Under the DPA, Pfizer must implement a corporate compliance program that includes the following minimum requirements:

  1. a clearly articulated anti-corruption policy
  2. compliance standards and procedures to help avoid potential violations, which applies to all directors, officers, employees, and outside parties acting on behalf of a company in a foreign jurisdiction
  3. a compliance officer(s) tasked with overseeing anti-corruption compliance, who reports to the Board of Directors or an appropriate committee
  4. mechanisms to effectively communicate anti-corruption policies, including training and certifications for employees, agents, and business partners
  5. an effective system for reporting violations of the company’s anti-corruption measures
  6. disciplinary procedures to address violations of the anti-corruption policy
  7. due diligence regarding the retention and oversight of agents and business partners
  8. mandatory contract provisions with agents and business partners to prevent violations of anti-corruption laws
  9. periodic testing of anti-corruption measures to evaluate effectiveness in identifying and limiting violations of anti-corruption laws. 
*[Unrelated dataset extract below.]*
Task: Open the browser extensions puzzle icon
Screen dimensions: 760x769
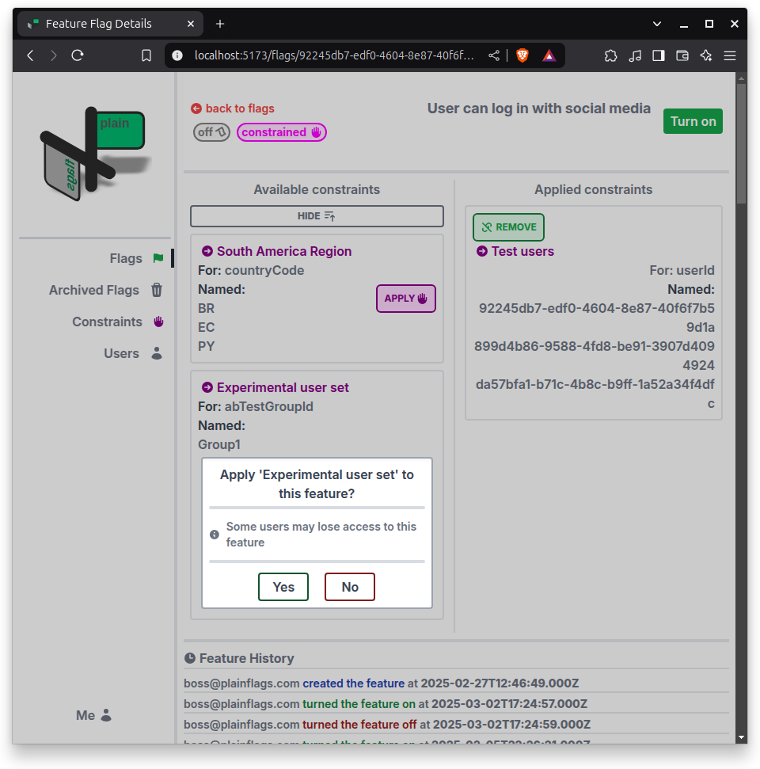Action: click(610, 55)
In addition to the minimum requirements, Pfizer also agreed to take additional measures to ensure a thorough anti-corruption compliance program, including:

  1. appointing a Chief Compliance and Risk Officer with anti-corruption experience
  2. identifying compliance officers responsible for each business unit
  3. establishing an “Executive Compliance Committee” to oversee the anti-corruption compliance program
  4. maintaining specific policies and procedures to address gifts, hospitality, and travel when dealing with foreign government officials
  5. creating an international investigations group to investigate anti-corruption law violations
  6. establishing an anti-corruption program office to offer centralized assistance and training
  7. conducting annual risk-based reviews of programs in high risk markets.

Pfizer’s DPA provides an excellent roadmap for a global and thorough compliance program aimed at identifying high-risk areas, reducing the potential for FCPA and other anti-corruption violations, and limiting a company’s exposure to civil and criminal liability.